++++ Records for this task
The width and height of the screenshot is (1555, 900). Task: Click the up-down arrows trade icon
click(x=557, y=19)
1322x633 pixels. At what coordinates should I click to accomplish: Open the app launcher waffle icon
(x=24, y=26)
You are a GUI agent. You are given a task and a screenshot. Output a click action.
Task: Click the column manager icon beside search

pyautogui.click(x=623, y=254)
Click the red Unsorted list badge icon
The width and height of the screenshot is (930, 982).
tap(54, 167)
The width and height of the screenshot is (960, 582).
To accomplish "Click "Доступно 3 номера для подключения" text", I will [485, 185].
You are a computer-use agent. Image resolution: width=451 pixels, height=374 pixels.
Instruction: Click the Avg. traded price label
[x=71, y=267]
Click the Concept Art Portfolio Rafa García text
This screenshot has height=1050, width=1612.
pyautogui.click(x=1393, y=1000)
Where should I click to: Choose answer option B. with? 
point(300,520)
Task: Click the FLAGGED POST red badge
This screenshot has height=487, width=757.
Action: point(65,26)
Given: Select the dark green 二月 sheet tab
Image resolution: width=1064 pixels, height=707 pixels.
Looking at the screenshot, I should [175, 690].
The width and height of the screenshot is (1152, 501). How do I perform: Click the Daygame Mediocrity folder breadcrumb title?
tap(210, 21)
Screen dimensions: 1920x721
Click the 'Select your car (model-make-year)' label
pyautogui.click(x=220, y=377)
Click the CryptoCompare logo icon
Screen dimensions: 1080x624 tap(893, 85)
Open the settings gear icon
++++++++
### Task details
Your answer should be the whole listing above, repeated exactly as it appears.

### Exercise response
The width and height of the screenshot is (1555, 900). Task: Click the up-down arrows trade icon
click(x=557, y=19)
1322x633 pixels. At what coordinates should I click to accomplish: Open the app launcher waffle icon
(x=24, y=26)
You are a GUI agent. You are given a task and a screenshot. Output a click action.
Task: Click the column manager icon beside search

pyautogui.click(x=623, y=254)
Click the red Unsorted list badge icon
The width and height of the screenshot is (930, 982).
tap(54, 167)
The width and height of the screenshot is (960, 582).
To accomplish "Click "Доступно 3 номера для подключения" text", I will [485, 185].
You are a computer-use agent. Image resolution: width=451 pixels, height=374 pixels.
Instruction: Click the Avg. traded price label
[x=71, y=267]
Click the Concept Art Portfolio Rafa García text
This screenshot has height=1050, width=1612.
pyautogui.click(x=1393, y=1000)
Where should I click to: Choose answer option B. with? 
point(300,520)
Task: Click the FLAGGED POST red badge
This screenshot has height=487, width=757.
Action: point(65,26)
Given: Select the dark green 二月 sheet tab
Image resolution: width=1064 pixels, height=707 pixels.
Looking at the screenshot, I should [175, 690].
The width and height of the screenshot is (1152, 501). How do I perform: Click the Daygame Mediocrity folder breadcrumb title?
tap(210, 21)
Screen dimensions: 1920x721
Click the 'Select your car (model-make-year)' label
pyautogui.click(x=220, y=377)
Click the CryptoCompare logo icon
Screen dimensions: 1080x624 tap(893, 85)
Open the settings gear icon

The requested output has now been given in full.